What is needed —
A single number is expected: the count of lines below where the word "item" occurs.

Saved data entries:

--- --- ---

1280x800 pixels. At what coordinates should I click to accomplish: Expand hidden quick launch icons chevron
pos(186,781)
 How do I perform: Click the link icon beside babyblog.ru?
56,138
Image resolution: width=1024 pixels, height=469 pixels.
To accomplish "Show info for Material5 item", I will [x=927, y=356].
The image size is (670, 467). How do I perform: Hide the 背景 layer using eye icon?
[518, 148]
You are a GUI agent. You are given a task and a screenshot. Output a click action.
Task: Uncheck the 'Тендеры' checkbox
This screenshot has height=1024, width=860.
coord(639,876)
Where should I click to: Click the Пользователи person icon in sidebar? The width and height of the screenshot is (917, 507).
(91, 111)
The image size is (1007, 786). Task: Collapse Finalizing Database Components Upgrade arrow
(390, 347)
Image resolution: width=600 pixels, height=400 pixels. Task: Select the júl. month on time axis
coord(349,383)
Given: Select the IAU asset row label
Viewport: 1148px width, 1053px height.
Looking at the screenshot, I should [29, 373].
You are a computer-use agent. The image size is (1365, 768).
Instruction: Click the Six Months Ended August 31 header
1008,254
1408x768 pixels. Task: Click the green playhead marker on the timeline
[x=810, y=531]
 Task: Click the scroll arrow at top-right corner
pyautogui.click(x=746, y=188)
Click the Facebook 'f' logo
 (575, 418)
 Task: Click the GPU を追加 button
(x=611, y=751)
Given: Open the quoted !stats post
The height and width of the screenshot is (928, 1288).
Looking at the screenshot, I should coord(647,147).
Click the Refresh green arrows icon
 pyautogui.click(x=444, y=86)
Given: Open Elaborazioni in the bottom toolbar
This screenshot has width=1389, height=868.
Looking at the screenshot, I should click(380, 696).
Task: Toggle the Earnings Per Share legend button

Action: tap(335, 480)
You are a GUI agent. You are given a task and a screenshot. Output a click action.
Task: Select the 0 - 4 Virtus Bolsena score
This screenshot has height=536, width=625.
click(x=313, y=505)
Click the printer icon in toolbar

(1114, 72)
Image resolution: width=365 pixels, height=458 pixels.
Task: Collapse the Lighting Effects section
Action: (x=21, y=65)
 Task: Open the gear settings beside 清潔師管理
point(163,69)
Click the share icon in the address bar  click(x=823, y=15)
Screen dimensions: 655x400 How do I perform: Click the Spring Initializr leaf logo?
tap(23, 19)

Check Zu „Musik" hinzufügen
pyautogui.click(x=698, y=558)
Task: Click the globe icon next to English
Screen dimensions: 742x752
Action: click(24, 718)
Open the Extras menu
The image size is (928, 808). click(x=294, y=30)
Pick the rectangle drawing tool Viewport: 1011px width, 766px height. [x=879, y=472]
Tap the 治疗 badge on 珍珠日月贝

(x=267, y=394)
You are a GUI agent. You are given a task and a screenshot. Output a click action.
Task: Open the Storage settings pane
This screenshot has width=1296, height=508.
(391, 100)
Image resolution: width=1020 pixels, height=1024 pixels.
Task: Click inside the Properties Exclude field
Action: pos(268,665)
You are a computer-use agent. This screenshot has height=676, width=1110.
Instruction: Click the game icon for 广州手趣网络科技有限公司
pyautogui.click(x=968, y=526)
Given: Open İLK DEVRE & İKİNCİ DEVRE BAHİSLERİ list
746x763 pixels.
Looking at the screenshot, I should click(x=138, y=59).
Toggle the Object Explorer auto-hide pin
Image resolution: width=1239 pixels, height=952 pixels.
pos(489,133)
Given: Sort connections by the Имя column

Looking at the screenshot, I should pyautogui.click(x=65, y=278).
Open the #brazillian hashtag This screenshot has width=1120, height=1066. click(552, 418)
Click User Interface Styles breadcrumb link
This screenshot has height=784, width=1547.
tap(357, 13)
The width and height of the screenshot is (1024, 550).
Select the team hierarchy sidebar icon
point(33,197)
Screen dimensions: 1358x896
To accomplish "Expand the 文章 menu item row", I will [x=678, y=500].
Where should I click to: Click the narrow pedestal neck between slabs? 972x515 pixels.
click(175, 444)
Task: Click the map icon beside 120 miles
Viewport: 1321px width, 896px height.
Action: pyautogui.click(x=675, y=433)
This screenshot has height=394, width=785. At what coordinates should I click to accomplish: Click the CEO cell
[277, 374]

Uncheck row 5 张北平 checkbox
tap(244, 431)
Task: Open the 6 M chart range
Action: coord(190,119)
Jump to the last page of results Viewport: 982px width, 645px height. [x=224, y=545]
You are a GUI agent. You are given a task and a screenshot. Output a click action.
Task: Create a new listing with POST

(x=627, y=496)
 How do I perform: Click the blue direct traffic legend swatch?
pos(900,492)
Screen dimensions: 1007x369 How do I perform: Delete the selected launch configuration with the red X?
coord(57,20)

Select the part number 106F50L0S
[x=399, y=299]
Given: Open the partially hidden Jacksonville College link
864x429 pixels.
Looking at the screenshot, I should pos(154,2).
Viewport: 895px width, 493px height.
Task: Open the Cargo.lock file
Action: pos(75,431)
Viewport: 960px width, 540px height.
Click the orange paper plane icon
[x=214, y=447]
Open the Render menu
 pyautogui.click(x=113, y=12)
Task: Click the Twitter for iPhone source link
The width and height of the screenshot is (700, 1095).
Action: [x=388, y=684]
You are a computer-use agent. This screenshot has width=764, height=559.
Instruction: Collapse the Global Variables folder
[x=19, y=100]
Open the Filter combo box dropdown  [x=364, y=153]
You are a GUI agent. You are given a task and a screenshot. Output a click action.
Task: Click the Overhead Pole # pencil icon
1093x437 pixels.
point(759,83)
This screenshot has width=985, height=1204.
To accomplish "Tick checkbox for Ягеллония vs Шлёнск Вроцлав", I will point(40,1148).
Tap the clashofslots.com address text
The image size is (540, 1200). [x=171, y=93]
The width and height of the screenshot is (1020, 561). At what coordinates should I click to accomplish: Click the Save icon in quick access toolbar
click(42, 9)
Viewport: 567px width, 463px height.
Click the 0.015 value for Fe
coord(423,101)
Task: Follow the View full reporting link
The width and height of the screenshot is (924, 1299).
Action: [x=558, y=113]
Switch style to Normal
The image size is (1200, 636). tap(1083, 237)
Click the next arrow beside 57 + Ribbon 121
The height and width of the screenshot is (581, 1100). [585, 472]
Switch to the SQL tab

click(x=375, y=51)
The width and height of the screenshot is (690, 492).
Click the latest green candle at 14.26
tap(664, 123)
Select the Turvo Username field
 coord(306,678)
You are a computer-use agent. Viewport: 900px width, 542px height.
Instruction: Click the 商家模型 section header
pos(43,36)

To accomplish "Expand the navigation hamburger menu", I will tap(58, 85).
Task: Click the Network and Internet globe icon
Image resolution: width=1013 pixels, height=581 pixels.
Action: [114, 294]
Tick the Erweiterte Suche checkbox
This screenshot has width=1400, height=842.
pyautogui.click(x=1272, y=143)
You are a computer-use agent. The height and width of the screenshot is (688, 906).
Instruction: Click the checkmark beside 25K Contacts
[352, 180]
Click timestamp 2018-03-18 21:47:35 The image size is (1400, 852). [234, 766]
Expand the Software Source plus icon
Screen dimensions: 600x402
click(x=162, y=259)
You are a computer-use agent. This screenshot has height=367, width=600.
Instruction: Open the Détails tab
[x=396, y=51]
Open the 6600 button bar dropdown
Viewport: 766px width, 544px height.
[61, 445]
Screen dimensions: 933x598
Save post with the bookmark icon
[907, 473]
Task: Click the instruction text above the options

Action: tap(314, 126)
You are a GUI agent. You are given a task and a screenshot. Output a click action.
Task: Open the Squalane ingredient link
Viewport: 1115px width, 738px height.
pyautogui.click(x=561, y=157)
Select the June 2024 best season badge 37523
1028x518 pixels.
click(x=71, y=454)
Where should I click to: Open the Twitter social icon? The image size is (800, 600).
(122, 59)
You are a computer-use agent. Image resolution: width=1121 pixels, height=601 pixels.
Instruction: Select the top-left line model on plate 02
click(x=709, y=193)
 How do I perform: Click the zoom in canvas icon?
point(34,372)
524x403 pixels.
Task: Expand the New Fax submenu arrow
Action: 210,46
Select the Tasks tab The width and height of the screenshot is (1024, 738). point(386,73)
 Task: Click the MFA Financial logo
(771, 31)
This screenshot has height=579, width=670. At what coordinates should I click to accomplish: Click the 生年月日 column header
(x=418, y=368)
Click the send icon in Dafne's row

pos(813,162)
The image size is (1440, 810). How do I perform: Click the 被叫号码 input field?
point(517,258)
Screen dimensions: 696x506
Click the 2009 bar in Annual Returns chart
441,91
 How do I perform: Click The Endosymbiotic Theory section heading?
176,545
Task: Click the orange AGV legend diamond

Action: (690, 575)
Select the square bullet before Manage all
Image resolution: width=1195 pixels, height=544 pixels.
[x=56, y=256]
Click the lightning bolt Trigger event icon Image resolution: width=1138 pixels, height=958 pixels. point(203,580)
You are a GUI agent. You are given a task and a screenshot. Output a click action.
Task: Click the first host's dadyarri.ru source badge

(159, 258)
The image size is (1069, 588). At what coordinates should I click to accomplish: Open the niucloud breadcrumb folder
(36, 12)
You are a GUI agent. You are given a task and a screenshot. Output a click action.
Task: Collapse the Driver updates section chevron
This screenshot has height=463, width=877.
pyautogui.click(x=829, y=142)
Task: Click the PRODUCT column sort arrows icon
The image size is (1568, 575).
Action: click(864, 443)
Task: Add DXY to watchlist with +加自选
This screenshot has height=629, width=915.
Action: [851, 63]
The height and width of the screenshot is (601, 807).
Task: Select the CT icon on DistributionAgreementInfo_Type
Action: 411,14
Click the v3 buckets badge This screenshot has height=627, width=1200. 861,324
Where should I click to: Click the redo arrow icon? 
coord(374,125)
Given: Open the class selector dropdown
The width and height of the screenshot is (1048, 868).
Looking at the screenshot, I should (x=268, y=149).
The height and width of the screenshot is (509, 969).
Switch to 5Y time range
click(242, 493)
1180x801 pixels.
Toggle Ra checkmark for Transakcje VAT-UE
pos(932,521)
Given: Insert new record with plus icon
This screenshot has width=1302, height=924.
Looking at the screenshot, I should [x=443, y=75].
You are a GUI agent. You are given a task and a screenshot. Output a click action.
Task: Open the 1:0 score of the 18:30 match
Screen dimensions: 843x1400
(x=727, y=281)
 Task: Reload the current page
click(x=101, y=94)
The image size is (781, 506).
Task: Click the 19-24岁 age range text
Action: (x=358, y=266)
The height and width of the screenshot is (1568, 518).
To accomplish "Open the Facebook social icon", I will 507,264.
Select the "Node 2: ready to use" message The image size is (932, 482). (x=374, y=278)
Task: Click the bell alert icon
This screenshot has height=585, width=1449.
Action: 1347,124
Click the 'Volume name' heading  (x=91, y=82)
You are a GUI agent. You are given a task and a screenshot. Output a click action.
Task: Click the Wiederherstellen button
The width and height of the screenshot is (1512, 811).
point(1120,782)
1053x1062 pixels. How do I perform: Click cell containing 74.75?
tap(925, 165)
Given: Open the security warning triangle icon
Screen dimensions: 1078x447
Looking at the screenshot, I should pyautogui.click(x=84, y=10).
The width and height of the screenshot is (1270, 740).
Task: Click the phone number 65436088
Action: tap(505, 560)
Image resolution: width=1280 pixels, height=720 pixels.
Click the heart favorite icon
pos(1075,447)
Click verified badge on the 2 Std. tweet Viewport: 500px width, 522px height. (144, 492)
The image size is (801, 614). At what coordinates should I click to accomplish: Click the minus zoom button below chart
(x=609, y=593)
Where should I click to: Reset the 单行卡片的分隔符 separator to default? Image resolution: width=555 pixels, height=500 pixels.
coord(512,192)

--- --- ---

Task response —
2